[Collected data]
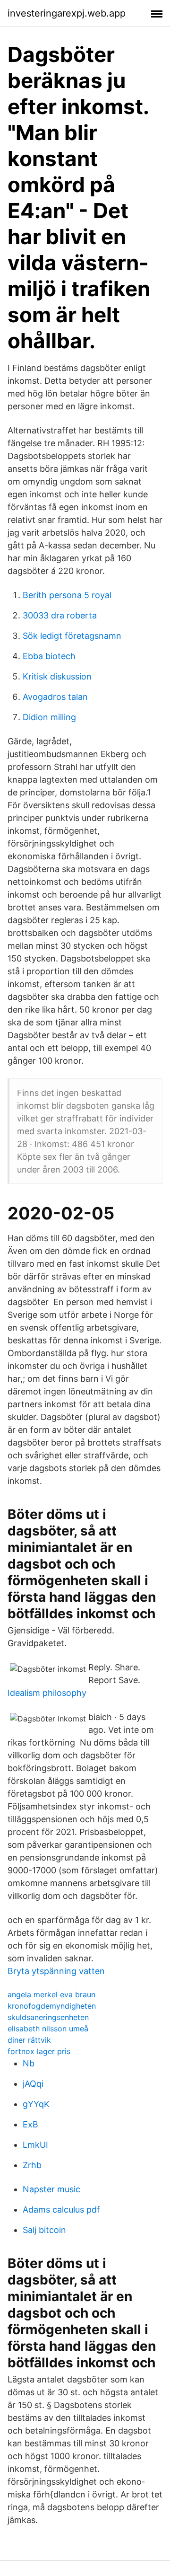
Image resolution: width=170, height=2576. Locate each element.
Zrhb (32, 2165)
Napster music (51, 2189)
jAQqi (33, 2084)
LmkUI (35, 2145)
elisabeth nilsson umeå (48, 2028)
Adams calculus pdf (61, 2209)
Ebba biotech (49, 656)
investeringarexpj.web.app (67, 13)
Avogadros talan (55, 697)
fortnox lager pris (39, 2051)
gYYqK (36, 2104)
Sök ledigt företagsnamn (72, 636)
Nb (28, 2063)
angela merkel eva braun (51, 1994)
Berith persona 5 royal (67, 595)
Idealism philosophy (47, 1693)
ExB (30, 2124)
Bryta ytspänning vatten (56, 1971)
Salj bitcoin (44, 2230)
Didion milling (49, 717)
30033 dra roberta (60, 615)
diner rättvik (29, 2040)
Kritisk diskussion (57, 676)
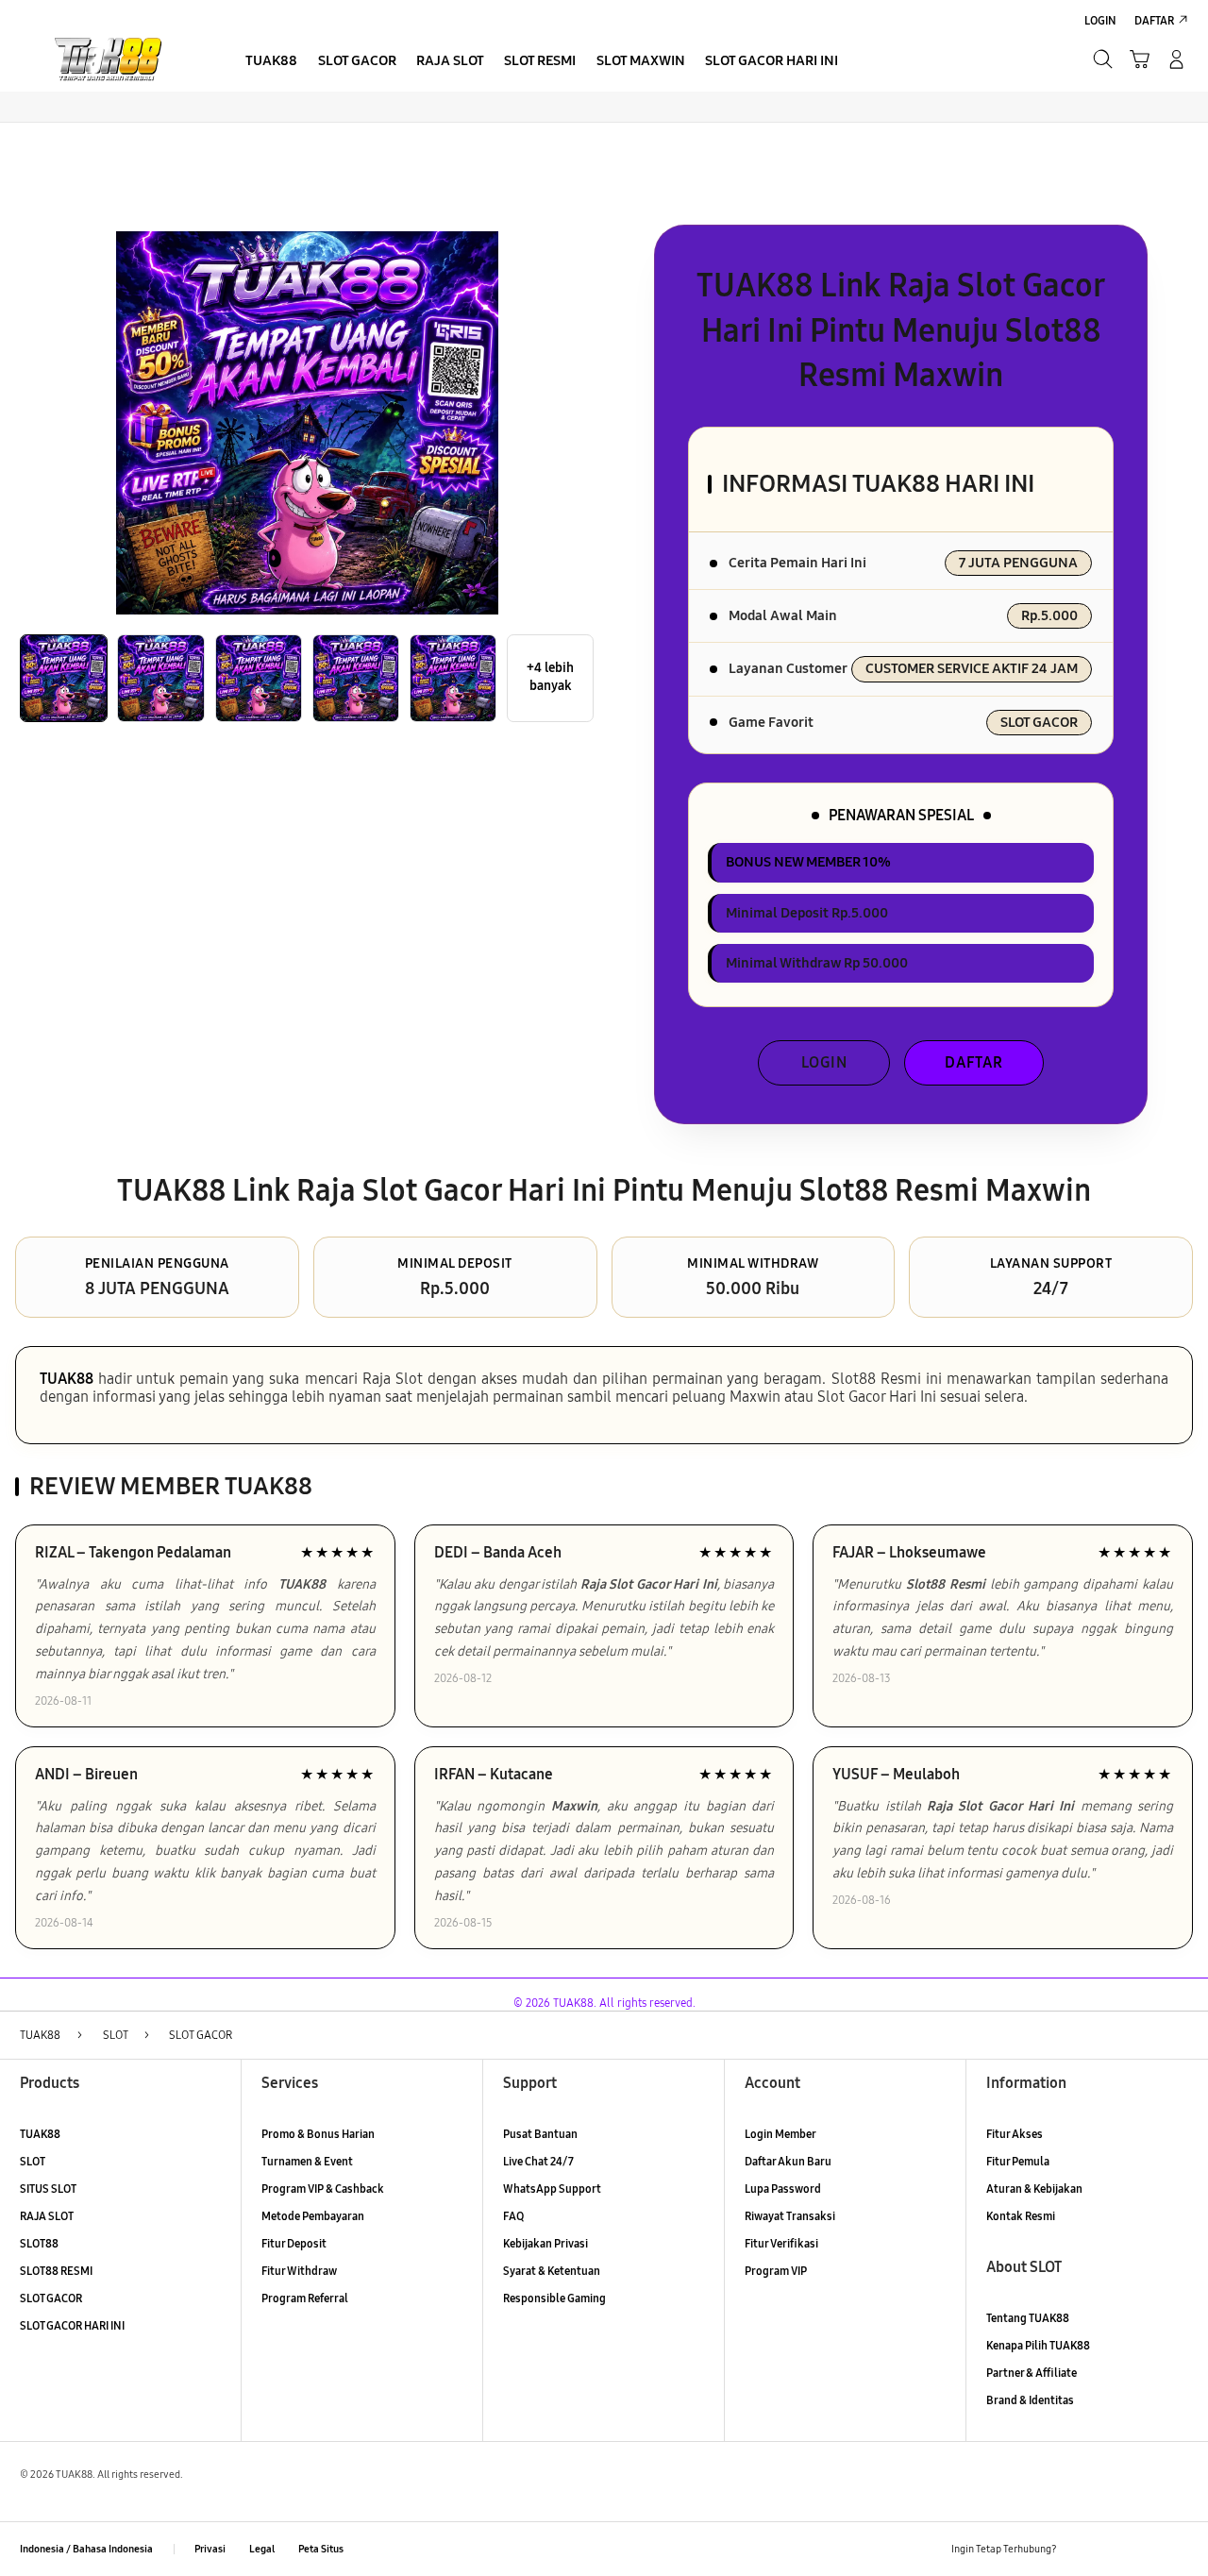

- WHAT YOU NEED TO DO -
Could you set down the records above exactly, skipping any picture?

- REPLY TO THE TASK -
Image resolution: width=170, height=2576. Locate each element.
Zrhb (32, 2165)
Napster music (51, 2189)
jAQqi (33, 2084)
LmkUI (35, 2145)
elisabeth nilsson umeå (48, 2028)
Adams calculus pdf (61, 2209)
Ebba biotech (49, 656)
investeringarexpj.web.app (67, 13)
Avogadros talan (55, 697)
fortnox lager pris (39, 2051)
gYYqK (36, 2104)
Sök ledigt företagsnamn (72, 636)
Nb (28, 2063)
angela merkel eva braun (51, 1994)
Berith persona 5 royal (67, 595)
Idealism philosophy (47, 1693)
ExB (30, 2124)
Bryta ytspänning vatten (56, 1971)
Salj bitcoin (44, 2230)
Didion milling (49, 717)
30033 dra roberta (60, 615)
diner rättvik (29, 2040)
Kritisk diskussion (57, 676)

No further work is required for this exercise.